Task to carry out
Exclude the pictures. Transcribe exactly, and only, the lines from the one holding "Screen dimensions: 800x601" to the end of the material below.

■ ■ ■

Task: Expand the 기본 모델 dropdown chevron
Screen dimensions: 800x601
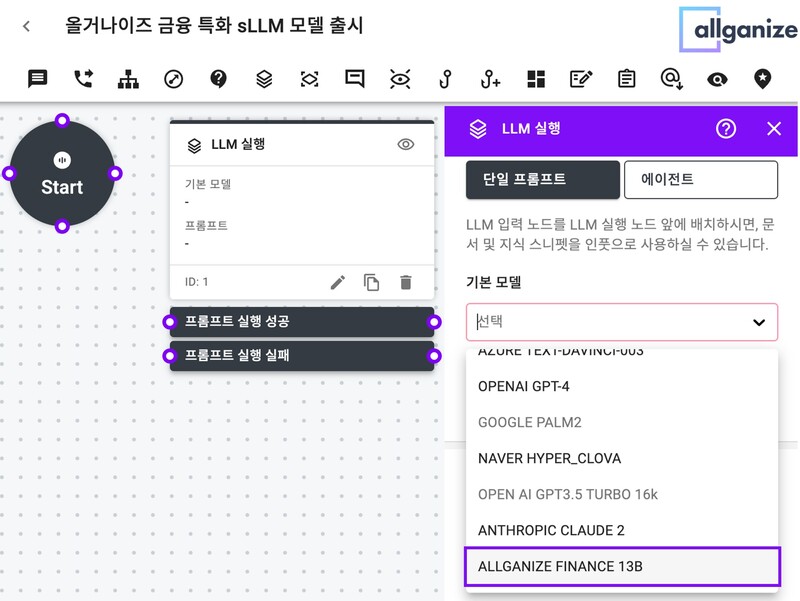Action: tap(759, 322)
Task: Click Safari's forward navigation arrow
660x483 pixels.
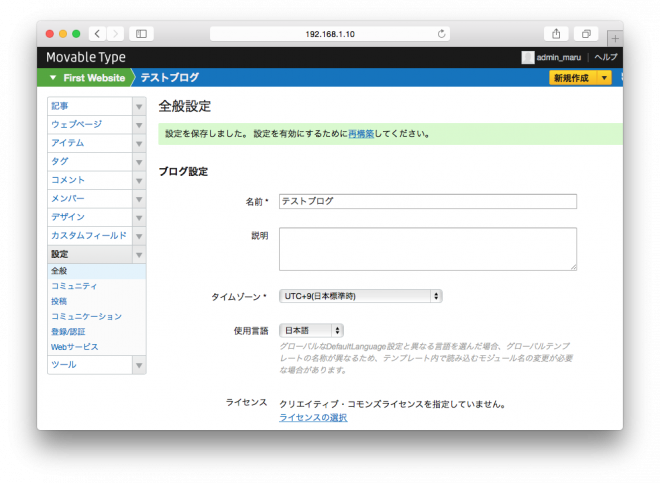Action: [115, 33]
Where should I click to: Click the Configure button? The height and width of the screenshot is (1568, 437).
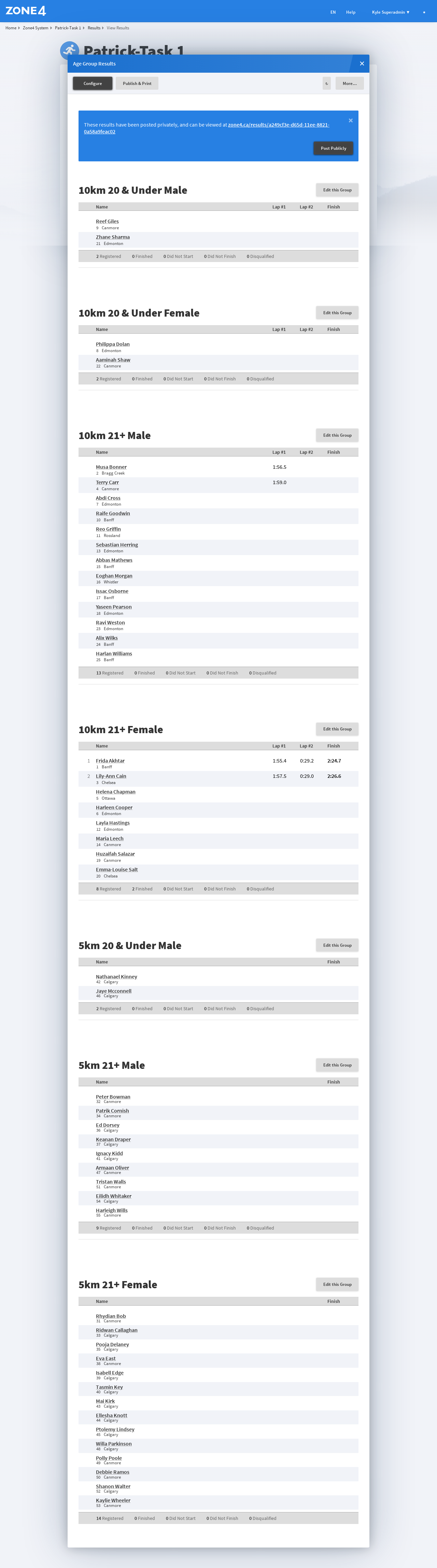tap(93, 83)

■ ■ ■

Reply
Screen dimensions: 800x601
Action: tap(759, 322)
Task: Click Safari's forward navigation arrow
660x483 pixels.
Action: [115, 33]
Where should I click to: Click the Configure button? The height and width of the screenshot is (1568, 437).
tap(93, 83)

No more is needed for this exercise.